> **EXCERPT**:
==============================

Veteran 'King of the Fells' runner dies

Joss Naylor running on a countryside path
Joss Naylor was known for his incredible running achievements and support for local charities [MARTIN CAMPBELL / BRATHAY TRUST]

Record-breaking veteran fell runner Joss Naylor, who was known as the King of the Fells, has died aged 88.

The sheep farmer broke the Lake District 24-hour record three times and ran the fastest known times on the Three Peaks, Welsh 3,000ers and Pennine Way.

The Climbers Shop in Ambleside wrote on Facebook that he died on Friday evening "in the company of family and friends".

The Fell Runners Association said it was "hugely saddened" by his death, adding he "inspired so many".

His friend Terry Abraham described him as a legend who was "respected around the world".

Joss Naylor sat down with his dog in the Lake District
The Lake District sheep farmer set several long-distance records [BRATHAY TRUST]

Born in Wasdale Head, Cumbria, Mr Naylor took up running in 1960.

==============================

> **REQUIREMENT 1**:
According to the Joss Naylor article, in what year did he take up running?
> **REQUIREMENT 2**:
Echo word for word the part of the Joss Naylor article that opens with the words containing "Joss Naylor running" and closes with "died aged 88.".

> **GIVEN INFORMATION**:

==============================

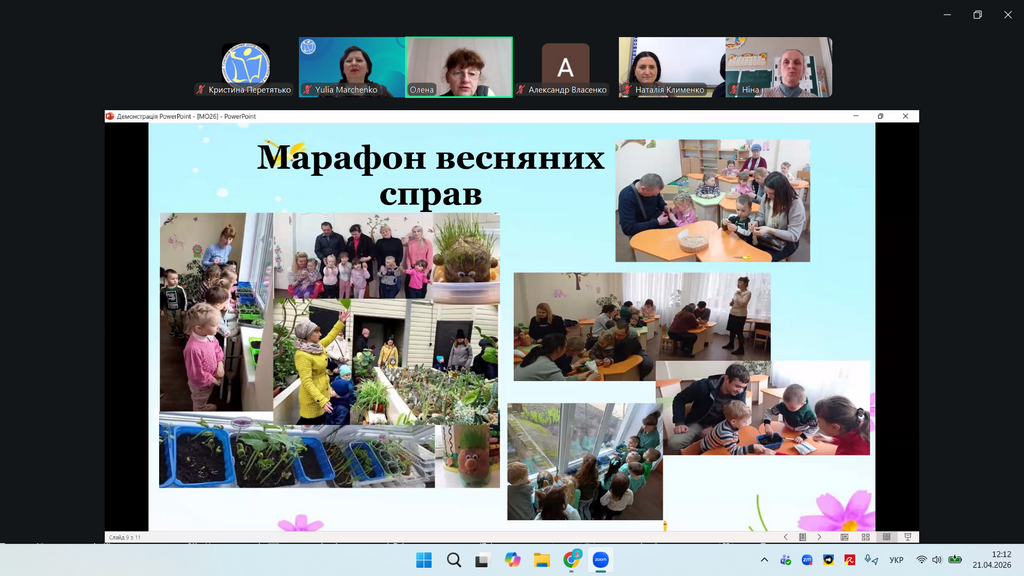This screenshot has height=576, width=1024.
Task: Open УКР keyboard language switcher
Action: [896, 560]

==============================

> **TASK SOLUTION 1**:
1960

> **TASK SOLUTION 2**:
Joss Naylor running on a countryside path
Joss Naylor was known for his incredible running achievements and support for local charities [MARTIN CAMPBELL / BRATHAY TRUST]

Record-breaking veteran fell runner Joss Naylor, who was known as the King of the Fells, has died aged 88.